*EXERCISE DESCRIPTION*
All that is needed is each line of the entries holding the word "Select", copied as it stands.

*TASK MATERIAL*
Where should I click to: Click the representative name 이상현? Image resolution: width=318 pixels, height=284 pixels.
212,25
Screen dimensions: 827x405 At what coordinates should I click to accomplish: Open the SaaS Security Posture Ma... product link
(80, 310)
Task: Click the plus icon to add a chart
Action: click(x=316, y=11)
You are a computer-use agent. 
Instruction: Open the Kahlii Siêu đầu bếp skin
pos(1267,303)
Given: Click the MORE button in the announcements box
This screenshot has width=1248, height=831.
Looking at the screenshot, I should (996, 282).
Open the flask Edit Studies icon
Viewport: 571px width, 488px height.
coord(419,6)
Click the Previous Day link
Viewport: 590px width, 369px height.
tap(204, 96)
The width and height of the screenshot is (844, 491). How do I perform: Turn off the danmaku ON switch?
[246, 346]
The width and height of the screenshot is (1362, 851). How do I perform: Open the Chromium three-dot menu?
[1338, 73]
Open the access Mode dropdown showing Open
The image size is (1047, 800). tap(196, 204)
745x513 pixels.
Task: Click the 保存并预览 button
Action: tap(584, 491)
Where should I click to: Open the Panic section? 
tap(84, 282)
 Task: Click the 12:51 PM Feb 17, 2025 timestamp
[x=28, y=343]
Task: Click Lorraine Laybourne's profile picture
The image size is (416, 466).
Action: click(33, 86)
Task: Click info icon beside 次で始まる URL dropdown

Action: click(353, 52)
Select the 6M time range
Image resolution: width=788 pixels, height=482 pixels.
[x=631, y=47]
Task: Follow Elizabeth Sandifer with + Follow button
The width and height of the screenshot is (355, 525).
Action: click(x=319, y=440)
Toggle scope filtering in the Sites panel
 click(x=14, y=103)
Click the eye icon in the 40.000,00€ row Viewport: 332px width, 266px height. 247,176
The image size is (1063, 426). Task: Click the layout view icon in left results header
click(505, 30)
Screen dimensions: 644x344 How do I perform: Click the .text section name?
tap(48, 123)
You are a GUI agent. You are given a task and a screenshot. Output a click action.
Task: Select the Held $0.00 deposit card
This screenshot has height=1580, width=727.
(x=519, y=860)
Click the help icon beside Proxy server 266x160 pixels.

*ANSWER SPACE*
Select the 6M time range
Task: Select the Held $0.00 deposit card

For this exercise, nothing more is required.